Your answer should consist solely of the lines from the one holding "Instruction: Open the" through the final line of the entries, reproduced exactly and without pictures.

-*-*-

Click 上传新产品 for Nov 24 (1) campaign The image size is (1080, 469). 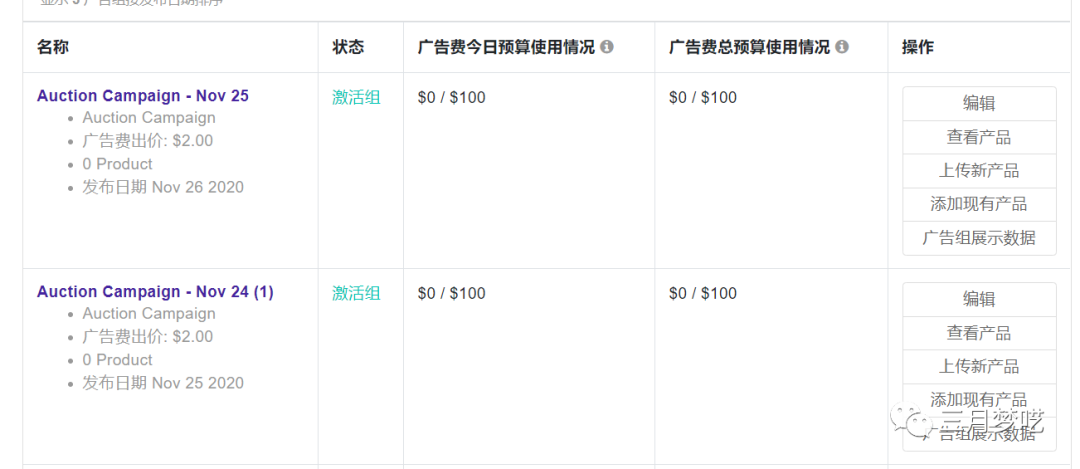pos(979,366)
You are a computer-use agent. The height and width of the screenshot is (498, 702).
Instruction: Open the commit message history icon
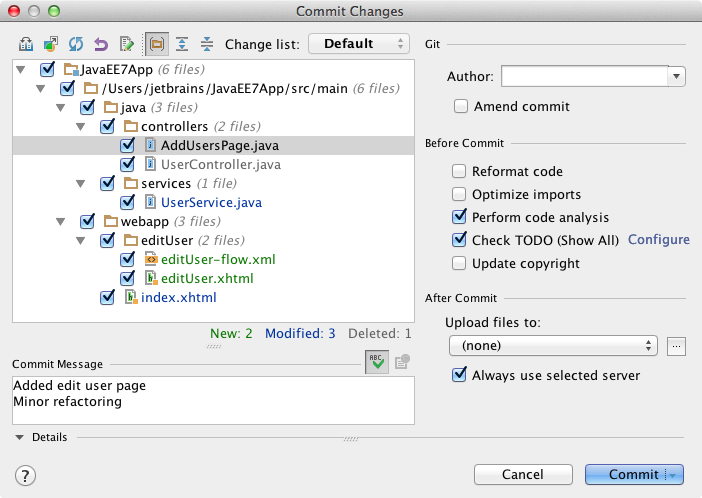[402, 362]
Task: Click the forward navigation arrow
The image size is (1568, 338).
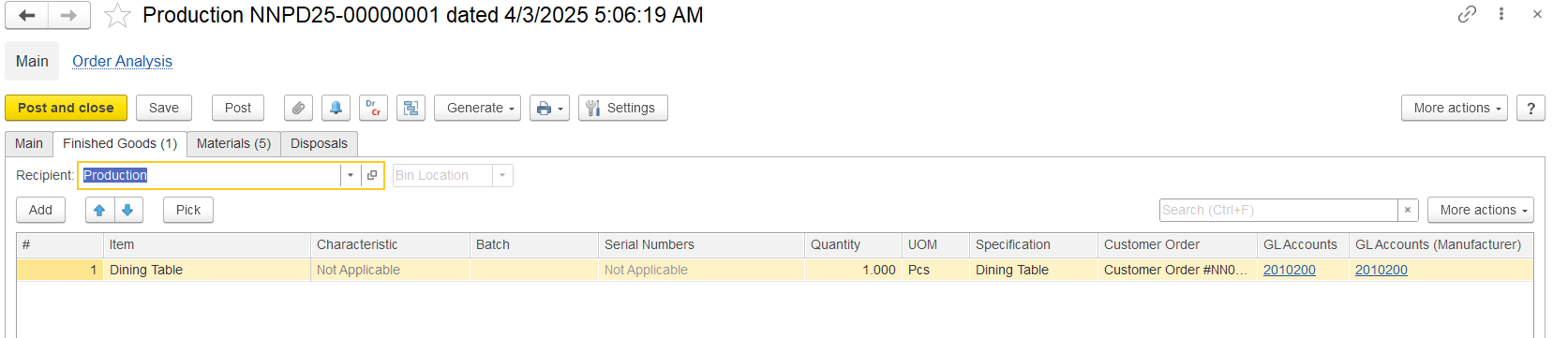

-*-*-

■ **Result**:
Instruction: Open the commit message history icon
[402, 362]
Task: Click the forward navigation arrow
The image size is (1568, 338).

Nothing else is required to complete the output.